There were missing data in some clusters. Men with younger ages were more prone to be missed in obtaining blood sample (for measuring cholesterol levels). The fact that younger males were more commonly missed can be attributed to the coincidence of the blood sampling time with the work-hour of younger male individuals. However, other non-missing available variables were the same between missing and non-missing individuals in each sex and age groups. Indeed we think the missing data in each sex and age groups was in random. To compensate for missing data the primary weights derived from national census in 2006 were divided to the number of individuals attended in each age-sex category.

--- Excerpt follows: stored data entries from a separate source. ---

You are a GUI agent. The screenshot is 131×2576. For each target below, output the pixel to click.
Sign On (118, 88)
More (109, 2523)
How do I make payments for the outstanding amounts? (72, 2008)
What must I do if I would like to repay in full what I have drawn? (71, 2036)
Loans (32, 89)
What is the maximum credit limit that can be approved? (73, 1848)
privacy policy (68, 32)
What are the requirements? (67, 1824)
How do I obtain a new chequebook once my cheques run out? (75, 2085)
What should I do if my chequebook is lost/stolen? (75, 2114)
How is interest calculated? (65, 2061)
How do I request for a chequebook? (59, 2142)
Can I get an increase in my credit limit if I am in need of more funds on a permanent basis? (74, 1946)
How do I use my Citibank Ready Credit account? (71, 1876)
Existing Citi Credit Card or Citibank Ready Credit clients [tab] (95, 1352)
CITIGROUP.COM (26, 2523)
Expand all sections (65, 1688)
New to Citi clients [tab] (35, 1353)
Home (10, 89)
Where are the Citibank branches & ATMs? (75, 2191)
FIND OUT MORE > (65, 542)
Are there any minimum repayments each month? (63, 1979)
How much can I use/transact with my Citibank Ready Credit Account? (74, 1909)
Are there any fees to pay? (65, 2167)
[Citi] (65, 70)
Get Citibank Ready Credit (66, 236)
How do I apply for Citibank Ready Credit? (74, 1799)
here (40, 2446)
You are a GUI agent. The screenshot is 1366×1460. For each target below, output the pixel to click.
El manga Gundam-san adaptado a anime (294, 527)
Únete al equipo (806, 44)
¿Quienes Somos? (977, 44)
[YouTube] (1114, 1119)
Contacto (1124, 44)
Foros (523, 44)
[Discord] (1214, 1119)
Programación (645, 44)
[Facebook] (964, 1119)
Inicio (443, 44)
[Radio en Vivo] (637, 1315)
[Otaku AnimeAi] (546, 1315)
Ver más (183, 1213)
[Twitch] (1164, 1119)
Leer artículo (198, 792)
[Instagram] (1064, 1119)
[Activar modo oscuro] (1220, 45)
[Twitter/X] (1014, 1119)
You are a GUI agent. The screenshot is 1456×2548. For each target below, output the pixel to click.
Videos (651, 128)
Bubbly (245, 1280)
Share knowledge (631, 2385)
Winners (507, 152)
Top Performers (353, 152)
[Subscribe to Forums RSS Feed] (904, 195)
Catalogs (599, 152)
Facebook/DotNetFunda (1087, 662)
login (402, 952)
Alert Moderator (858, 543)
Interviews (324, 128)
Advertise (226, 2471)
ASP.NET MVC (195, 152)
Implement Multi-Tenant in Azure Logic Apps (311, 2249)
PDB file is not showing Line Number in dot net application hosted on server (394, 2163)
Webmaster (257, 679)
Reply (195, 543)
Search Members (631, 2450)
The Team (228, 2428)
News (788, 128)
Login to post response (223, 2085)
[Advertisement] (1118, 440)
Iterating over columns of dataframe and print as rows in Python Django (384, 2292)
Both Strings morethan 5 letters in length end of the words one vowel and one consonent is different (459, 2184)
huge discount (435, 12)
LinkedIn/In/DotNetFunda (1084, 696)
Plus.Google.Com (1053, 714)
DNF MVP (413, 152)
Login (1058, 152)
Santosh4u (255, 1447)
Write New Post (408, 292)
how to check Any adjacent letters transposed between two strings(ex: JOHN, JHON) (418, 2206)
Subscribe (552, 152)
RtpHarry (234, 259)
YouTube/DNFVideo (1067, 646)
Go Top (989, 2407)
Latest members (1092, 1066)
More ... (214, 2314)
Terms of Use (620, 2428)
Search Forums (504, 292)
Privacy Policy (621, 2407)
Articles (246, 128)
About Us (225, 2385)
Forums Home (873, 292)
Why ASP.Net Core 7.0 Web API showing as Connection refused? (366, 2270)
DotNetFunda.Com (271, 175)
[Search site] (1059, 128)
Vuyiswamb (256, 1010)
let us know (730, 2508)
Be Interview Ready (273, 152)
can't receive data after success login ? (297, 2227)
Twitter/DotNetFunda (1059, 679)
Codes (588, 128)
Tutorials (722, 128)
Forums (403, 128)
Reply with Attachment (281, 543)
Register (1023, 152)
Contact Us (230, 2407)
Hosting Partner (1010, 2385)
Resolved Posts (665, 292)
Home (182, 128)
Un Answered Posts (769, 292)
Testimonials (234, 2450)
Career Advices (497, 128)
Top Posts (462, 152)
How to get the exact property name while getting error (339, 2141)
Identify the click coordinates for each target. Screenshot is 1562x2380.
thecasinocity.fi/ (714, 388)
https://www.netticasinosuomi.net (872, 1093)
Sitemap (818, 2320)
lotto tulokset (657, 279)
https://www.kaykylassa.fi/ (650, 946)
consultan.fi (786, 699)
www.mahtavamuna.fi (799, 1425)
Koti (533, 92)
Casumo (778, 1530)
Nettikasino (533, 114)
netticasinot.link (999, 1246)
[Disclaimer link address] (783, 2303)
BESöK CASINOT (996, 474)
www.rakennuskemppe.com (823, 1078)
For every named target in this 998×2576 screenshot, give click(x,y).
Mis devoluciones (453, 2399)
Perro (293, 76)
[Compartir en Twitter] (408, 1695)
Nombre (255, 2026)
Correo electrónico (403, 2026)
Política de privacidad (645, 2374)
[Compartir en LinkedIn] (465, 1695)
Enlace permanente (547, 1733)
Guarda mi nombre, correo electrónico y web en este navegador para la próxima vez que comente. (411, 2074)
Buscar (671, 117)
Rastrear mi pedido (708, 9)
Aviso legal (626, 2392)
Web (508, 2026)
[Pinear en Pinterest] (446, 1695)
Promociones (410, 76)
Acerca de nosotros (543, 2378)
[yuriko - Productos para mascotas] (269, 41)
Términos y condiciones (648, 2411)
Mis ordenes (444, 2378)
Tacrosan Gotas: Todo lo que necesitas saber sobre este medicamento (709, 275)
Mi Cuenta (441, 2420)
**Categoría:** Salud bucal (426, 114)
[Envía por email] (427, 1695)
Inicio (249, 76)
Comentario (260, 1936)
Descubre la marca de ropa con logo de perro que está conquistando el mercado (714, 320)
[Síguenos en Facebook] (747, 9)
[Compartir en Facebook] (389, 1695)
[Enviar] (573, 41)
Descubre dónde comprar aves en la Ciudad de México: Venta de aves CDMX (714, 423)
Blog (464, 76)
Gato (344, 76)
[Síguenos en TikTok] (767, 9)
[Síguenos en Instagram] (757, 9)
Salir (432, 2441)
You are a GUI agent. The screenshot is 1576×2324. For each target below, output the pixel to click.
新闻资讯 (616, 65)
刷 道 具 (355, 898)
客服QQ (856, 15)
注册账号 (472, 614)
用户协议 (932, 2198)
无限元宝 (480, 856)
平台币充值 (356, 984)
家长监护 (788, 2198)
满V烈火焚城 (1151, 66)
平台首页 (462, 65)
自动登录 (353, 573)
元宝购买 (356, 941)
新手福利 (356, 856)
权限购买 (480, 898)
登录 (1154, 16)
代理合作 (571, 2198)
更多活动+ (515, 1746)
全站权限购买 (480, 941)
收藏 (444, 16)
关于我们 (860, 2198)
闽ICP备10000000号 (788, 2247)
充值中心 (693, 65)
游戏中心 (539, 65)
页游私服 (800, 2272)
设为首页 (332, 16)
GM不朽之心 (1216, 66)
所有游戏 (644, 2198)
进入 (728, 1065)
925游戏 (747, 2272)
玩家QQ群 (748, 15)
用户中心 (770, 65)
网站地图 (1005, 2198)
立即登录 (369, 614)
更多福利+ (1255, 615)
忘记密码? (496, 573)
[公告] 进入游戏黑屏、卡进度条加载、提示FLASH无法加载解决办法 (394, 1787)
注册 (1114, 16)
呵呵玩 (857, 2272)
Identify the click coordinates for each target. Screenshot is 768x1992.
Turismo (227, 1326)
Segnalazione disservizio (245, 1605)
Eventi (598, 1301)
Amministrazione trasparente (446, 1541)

Our study lacked relating cholesterol levels to mortality and CVD rates. Epidemiologic studies to evaluate CVD rate and mortality in conjunction with TC levels are warranted to set more accurate cut points for high cholesterol levels in the country (16). The laboratory standardization panel for cholesterol of NCEP at NIH in the US recommended the inaccuracy of measurements to be less than 5%. This was accordingly 5% in our study. Although it has been shown that when evaluating extremely large numbers of subjects, inaccuracy of measurement do not change the distribution of cholesterol levels (22).

Conclusion

Total cholesterol level of Iranians is lower than Americans. In addition, cholesterol level changes with age and is different in men and women. With taking it into account, we presented the age and sex specific cholesterol nomograms for Iranian population and proposed cholesterol borderline and high cutoff values for men and women in three age group 25–34, 35–44 and 45–64 years. Further epidemiologic studies are needed to determine the predictive abilities of these suggested cholesterol levels for CHD events and mortality.

Ethical considerations

Ethical issues (Including plagiarism, Informed Consent, misconduct, data fabrication and/or falsification, double publication and/or submission, redundancy, etc) have been completely observed by the authors.